The Retail Payment Activities Act was enacted in June 2021, creating a new regulatory regime for retail payment activities under the supervision of the Bank of Canada. Previously, the Canadian retail payments industry was largely unregulated. The introduction of the RPAA also represents uncharted territory for the BOC, which will assume the role of regulator for an entire industry sector for the first time.
Ron Morrow, BOC’s Executive Director of Retail Payments Oversight, noted that the new oversight framework will regulate how businesses make daily payments, store or transfer their money through electronic means. The BOC estimates that more than 2,500 entities, including many fintech payment firms, will be subject to its supervision and urges them to start planning and preparing for the new regulatory regime.

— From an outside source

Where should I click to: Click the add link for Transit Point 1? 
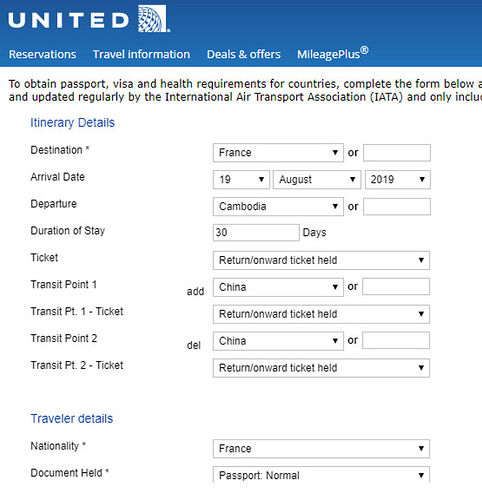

Registration guidelines, risk monitoring and compliance
As McMillan specialists explained, both domestic PSPs and foreign PSPs conducting retail payment activities to individuals or entities in Canada will need to register with the BOC when the RPAA provisions requiring registration come into effect, which will likely be in 2024.
To facilitate the registration process, the BOC is currently developing a web portal through which registered applicants and PSPs must submit their registration data, pay the registration fee and comply with the information obligations provided for in the RPAA. The BOC will share requests from those who meet the RPAA registration criteria with the Financial Transactions and Reports Analysis Center of Canada (FINTRAC) and Finance Canada to conduct a national security review.

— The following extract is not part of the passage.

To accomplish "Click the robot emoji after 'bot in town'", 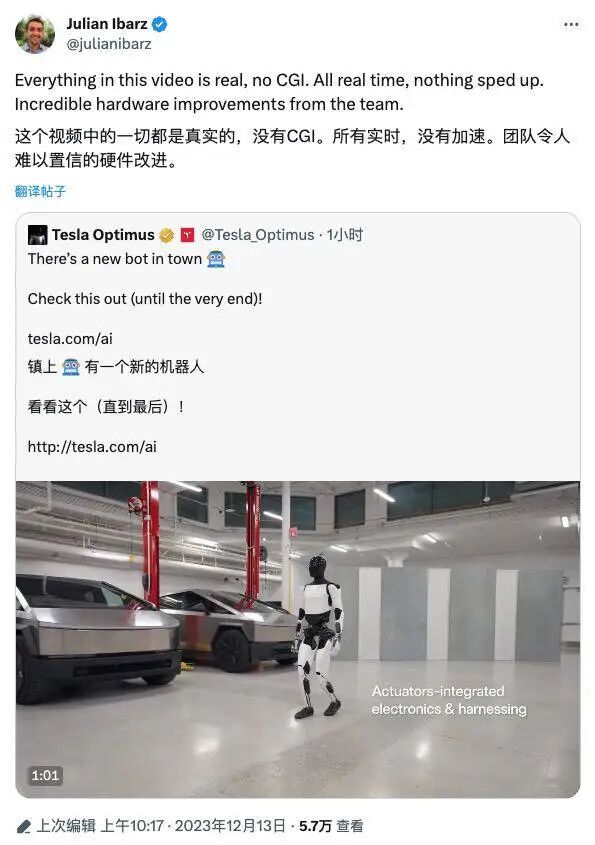I will tap(216, 259).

PSPs shall implement a framework to mitigate operational risk and incident response. Under this framework, PSPs are required to report to the BOC incidents that have a material impact on end users, other PSPs, or certain clearing and settlement systems.
In addition, PSPs will also be required to submit three types of reports to allow the BOC to assess their compliance with the oversight framework:
an annual report containing details about operational risk mitigation, incident response and protective measures for end-user funds, if applicable.
a significant change or new activity report that notifies the BOC before a PSP performs new retail payment activity or significantly change the way you perform an existing activity.
a incident report alerting the BOC of incidents that have a material impact on end users or other entities.
In addition to risk monitoring, the BOC has developed a suite of compliance tools to address violations under the RPAA and promote compliance. BOC may enter into a formal compliance agreement with a PSP to remedy non-compliance or may also issue a violation notice for violations of the RPAA and post the name of the company and the nature of its violations on the BOC website.
McMillan’s experts advise players in Canadian retail payments to prepare for the new regulatory regime, including conducting an assessment to determine if they will need to register as a PSP once the requirements go into effect.